[WHAT TO DO] The records that follow are to be transcribed exactly.

[Stored data entries]
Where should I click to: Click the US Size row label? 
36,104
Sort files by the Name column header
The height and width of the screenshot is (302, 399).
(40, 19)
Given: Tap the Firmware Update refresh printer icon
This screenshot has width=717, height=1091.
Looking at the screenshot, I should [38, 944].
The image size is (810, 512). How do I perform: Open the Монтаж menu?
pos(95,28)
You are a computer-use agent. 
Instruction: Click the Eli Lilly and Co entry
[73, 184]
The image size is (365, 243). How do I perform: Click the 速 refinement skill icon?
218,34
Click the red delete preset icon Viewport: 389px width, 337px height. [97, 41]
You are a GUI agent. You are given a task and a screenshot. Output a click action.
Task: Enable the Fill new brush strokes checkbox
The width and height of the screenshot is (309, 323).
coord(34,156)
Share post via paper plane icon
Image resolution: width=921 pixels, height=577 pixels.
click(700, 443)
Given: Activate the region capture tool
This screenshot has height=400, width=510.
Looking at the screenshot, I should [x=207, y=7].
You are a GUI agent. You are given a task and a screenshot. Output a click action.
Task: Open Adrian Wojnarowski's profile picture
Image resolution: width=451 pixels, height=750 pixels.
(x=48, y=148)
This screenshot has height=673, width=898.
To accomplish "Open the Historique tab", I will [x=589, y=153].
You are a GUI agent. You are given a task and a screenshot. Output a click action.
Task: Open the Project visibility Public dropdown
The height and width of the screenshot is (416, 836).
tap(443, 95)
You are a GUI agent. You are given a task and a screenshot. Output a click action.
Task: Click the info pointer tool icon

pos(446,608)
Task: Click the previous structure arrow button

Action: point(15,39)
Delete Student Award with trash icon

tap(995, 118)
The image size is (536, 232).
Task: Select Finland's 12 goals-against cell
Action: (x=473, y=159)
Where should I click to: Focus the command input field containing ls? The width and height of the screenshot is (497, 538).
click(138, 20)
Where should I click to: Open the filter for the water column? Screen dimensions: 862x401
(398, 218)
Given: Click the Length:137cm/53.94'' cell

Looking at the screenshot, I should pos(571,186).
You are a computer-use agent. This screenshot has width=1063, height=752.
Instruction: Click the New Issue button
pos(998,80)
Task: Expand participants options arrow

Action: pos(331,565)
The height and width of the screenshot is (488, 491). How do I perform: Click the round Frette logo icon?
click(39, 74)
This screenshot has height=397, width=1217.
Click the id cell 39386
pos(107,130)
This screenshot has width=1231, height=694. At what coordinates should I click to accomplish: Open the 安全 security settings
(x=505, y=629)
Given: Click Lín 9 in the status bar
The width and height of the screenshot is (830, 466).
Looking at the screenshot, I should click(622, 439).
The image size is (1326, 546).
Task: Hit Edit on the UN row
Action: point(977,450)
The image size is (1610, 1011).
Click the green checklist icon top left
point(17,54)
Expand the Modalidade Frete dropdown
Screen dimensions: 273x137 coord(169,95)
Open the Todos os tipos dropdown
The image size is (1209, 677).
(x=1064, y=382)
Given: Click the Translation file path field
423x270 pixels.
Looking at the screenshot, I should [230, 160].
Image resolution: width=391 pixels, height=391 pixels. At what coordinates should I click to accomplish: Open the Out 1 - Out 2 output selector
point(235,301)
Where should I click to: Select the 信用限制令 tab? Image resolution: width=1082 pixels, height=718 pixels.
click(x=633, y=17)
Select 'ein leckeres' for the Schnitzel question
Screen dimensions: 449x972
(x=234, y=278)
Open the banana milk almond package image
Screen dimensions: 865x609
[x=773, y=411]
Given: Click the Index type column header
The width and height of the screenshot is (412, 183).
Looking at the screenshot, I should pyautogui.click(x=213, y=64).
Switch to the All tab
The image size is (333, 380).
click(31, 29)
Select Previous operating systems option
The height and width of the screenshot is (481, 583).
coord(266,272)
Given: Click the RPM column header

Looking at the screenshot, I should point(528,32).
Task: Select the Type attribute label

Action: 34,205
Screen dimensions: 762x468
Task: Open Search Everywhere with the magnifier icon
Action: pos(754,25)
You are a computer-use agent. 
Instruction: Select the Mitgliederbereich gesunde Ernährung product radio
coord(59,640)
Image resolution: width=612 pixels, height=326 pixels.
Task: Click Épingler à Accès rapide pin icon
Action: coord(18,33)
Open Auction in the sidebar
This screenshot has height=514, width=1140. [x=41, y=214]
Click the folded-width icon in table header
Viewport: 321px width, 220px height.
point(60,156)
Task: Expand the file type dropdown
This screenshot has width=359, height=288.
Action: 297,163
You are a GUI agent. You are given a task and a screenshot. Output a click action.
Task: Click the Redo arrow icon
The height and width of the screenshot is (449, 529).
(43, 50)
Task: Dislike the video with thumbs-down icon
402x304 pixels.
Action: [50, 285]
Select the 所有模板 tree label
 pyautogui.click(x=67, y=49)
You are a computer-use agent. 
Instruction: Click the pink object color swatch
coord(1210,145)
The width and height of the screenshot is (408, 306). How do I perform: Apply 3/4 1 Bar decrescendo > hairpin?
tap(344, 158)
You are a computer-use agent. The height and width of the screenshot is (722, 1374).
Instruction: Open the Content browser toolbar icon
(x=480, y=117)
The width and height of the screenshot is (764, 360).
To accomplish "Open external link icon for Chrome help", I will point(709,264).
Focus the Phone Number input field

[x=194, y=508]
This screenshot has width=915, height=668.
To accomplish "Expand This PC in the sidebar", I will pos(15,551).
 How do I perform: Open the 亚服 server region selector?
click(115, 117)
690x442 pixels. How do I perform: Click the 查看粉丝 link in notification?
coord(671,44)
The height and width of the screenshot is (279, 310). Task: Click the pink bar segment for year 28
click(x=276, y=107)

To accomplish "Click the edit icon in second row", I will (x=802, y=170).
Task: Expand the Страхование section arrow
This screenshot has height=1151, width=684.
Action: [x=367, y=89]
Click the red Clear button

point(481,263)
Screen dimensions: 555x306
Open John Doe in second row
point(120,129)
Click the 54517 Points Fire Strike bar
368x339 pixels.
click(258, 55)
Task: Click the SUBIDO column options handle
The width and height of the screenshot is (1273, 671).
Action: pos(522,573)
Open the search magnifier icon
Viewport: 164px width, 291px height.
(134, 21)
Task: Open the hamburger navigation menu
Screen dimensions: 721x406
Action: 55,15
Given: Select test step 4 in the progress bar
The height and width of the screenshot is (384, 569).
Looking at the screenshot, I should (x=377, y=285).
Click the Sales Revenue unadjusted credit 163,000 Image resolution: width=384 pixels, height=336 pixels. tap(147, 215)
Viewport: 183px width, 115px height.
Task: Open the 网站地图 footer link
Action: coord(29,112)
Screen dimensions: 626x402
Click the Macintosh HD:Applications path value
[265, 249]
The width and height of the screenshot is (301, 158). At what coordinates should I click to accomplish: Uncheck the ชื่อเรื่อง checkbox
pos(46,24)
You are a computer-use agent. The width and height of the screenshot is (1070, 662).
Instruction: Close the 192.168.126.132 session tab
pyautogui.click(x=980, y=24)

[RESULT BELOW]
Where should I click to: Click the US Size row label? 
36,104
Sort files by the Name column header
The height and width of the screenshot is (302, 399).
(40, 19)
Given: Tap the Firmware Update refresh printer icon
This screenshot has width=717, height=1091.
Looking at the screenshot, I should [38, 944].
The image size is (810, 512). How do I perform: Open the Монтаж menu?
pos(95,28)
You are a computer-use agent. 
Instruction: Click the Eli Lilly and Co entry
[73, 184]
The image size is (365, 243). How do I perform: Click the 速 refinement skill icon?
218,34
Click the red delete preset icon Viewport: 389px width, 337px height. [97, 41]
You are a GUI agent. You are given a task and a screenshot. Output a click action.
Task: Enable the Fill new brush strokes checkbox
The width and height of the screenshot is (309, 323).
coord(34,156)
Share post via paper plane icon
Image resolution: width=921 pixels, height=577 pixels.
click(700, 443)
Given: Activate the region capture tool
This screenshot has height=400, width=510.
Looking at the screenshot, I should [x=207, y=7].
You are a GUI agent. You are given a task and a screenshot. Output a click action.
Task: Open Adrian Wojnarowski's profile picture
Image resolution: width=451 pixels, height=750 pixels.
(x=48, y=148)
This screenshot has height=673, width=898.
To accomplish "Open the Historique tab", I will [x=589, y=153].
You are a GUI agent. You are given a task and a screenshot. Output a click action.
Task: Open the Project visibility Public dropdown
The height and width of the screenshot is (416, 836).
tap(443, 95)
You are a GUI agent. You are given a task and a screenshot. Output a click action.
Task: Click the info pointer tool icon

pos(446,608)
Task: Click the previous structure arrow button

Action: point(15,39)
Delete Student Award with trash icon

tap(995, 118)
The image size is (536, 232).
Task: Select Finland's 12 goals-against cell
Action: (x=473, y=159)
Where should I click to: Focus the command input field containing ls? The width and height of the screenshot is (497, 538).
click(138, 20)
Where should I click to: Open the filter for the water column? Screen dimensions: 862x401
(398, 218)
Given: Click the Length:137cm/53.94'' cell

Looking at the screenshot, I should pos(571,186).
You are a computer-use agent. This screenshot has width=1063, height=752.
Instruction: Click the New Issue button
pos(998,80)
Task: Expand participants options arrow

Action: pos(331,565)
The height and width of the screenshot is (488, 491). How do I perform: Click the round Frette logo icon?
click(39, 74)
This screenshot has height=397, width=1217.
Click the id cell 39386
pos(107,130)
This screenshot has width=1231, height=694. At what coordinates should I click to accomplish: Open the 安全 security settings
(x=505, y=629)
Given: Click Lín 9 in the status bar
The width and height of the screenshot is (830, 466).
Looking at the screenshot, I should click(622, 439).
The image size is (1326, 546).
Task: Hit Edit on the UN row
Action: point(977,450)
The image size is (1610, 1011).
Click the green checklist icon top left
point(17,54)
Expand the Modalidade Frete dropdown
Screen dimensions: 273x137 coord(169,95)
Open the Todos os tipos dropdown
The image size is (1209, 677).
(x=1064, y=382)
Given: Click the Translation file path field
423x270 pixels.
Looking at the screenshot, I should [230, 160].
Image resolution: width=391 pixels, height=391 pixels. At what coordinates should I click to accomplish: Open the Out 1 - Out 2 output selector
point(235,301)
Where should I click to: Select the 信用限制令 tab? Image resolution: width=1082 pixels, height=718 pixels.
click(x=633, y=17)
Select 'ein leckeres' for the Schnitzel question
Screen dimensions: 449x972
(x=234, y=278)
Open the banana milk almond package image
Screen dimensions: 865x609
[x=773, y=411]
Given: Click the Index type column header
The width and height of the screenshot is (412, 183).
Looking at the screenshot, I should pyautogui.click(x=213, y=64).
Switch to the All tab
The image size is (333, 380).
click(31, 29)
Select Previous operating systems option
The height and width of the screenshot is (481, 583).
coord(266,272)
Given: Click the RPM column header

Looking at the screenshot, I should point(528,32).
Task: Select the Type attribute label

Action: 34,205
Screen dimensions: 762x468
Task: Open Search Everywhere with the magnifier icon
Action: pos(754,25)
You are a computer-use agent. 
Instruction: Select the Mitgliederbereich gesunde Ernährung product radio
coord(59,640)
Image resolution: width=612 pixels, height=326 pixels.
Task: Click Épingler à Accès rapide pin icon
Action: coord(18,33)
Open Auction in the sidebar
This screenshot has height=514, width=1140. [x=41, y=214]
Click the folded-width icon in table header
Viewport: 321px width, 220px height.
point(60,156)
Task: Expand the file type dropdown
This screenshot has width=359, height=288.
Action: 297,163
You are a GUI agent. You are given a task and a screenshot. Output a click action.
Task: Click the Redo arrow icon
The height and width of the screenshot is (449, 529).
(43, 50)
Task: Dislike the video with thumbs-down icon
402x304 pixels.
Action: [50, 285]
Select the 所有模板 tree label
 pyautogui.click(x=67, y=49)
You are a computer-use agent. 
Instruction: Click the pink object color swatch
coord(1210,145)
The width and height of the screenshot is (408, 306). How do I perform: Apply 3/4 1 Bar decrescendo > hairpin?
tap(344, 158)
You are a computer-use agent. The height and width of the screenshot is (722, 1374).
Instruction: Open the Content browser toolbar icon
(x=480, y=117)
The width and height of the screenshot is (764, 360).
To accomplish "Open external link icon for Chrome help", I will point(709,264).
Focus the Phone Number input field

[x=194, y=508]
This screenshot has width=915, height=668.
To accomplish "Expand This PC in the sidebar", I will pos(15,551).
 How do I perform: Open the 亚服 server region selector?
click(115, 117)
690x442 pixels. How do I perform: Click the 查看粉丝 link in notification?
coord(671,44)
The height and width of the screenshot is (279, 310). Task: Click the pink bar segment for year 28
click(x=276, y=107)

To accomplish "Click the edit icon in second row", I will (x=802, y=170).
Task: Expand the Страхование section arrow
This screenshot has height=1151, width=684.
Action: [x=367, y=89]
Click the red Clear button

point(481,263)
Screen dimensions: 555x306
Open John Doe in second row
point(120,129)
Click the 54517 Points Fire Strike bar
368x339 pixels.
click(258, 55)
Task: Click the SUBIDO column options handle
The width and height of the screenshot is (1273, 671).
Action: pos(522,573)
Open the search magnifier icon
Viewport: 164px width, 291px height.
(134, 21)
Task: Open the hamburger navigation menu
Screen dimensions: 721x406
Action: 55,15
Given: Select test step 4 in the progress bar
The height and width of the screenshot is (384, 569).
Looking at the screenshot, I should (x=377, y=285).
Click the Sales Revenue unadjusted credit 163,000 Image resolution: width=384 pixels, height=336 pixels. tap(147, 215)
Viewport: 183px width, 115px height.
Task: Open the 网站地图 footer link
Action: coord(29,112)
Screen dimensions: 626x402
Click the Macintosh HD:Applications path value
[265, 249]
The width and height of the screenshot is (301, 158). At what coordinates should I click to accomplish: Uncheck the ชื่อเรื่อง checkbox
pos(46,24)
You are a computer-use agent. The width and height of the screenshot is (1070, 662).
Instruction: Close the 192.168.126.132 session tab
pyautogui.click(x=980, y=24)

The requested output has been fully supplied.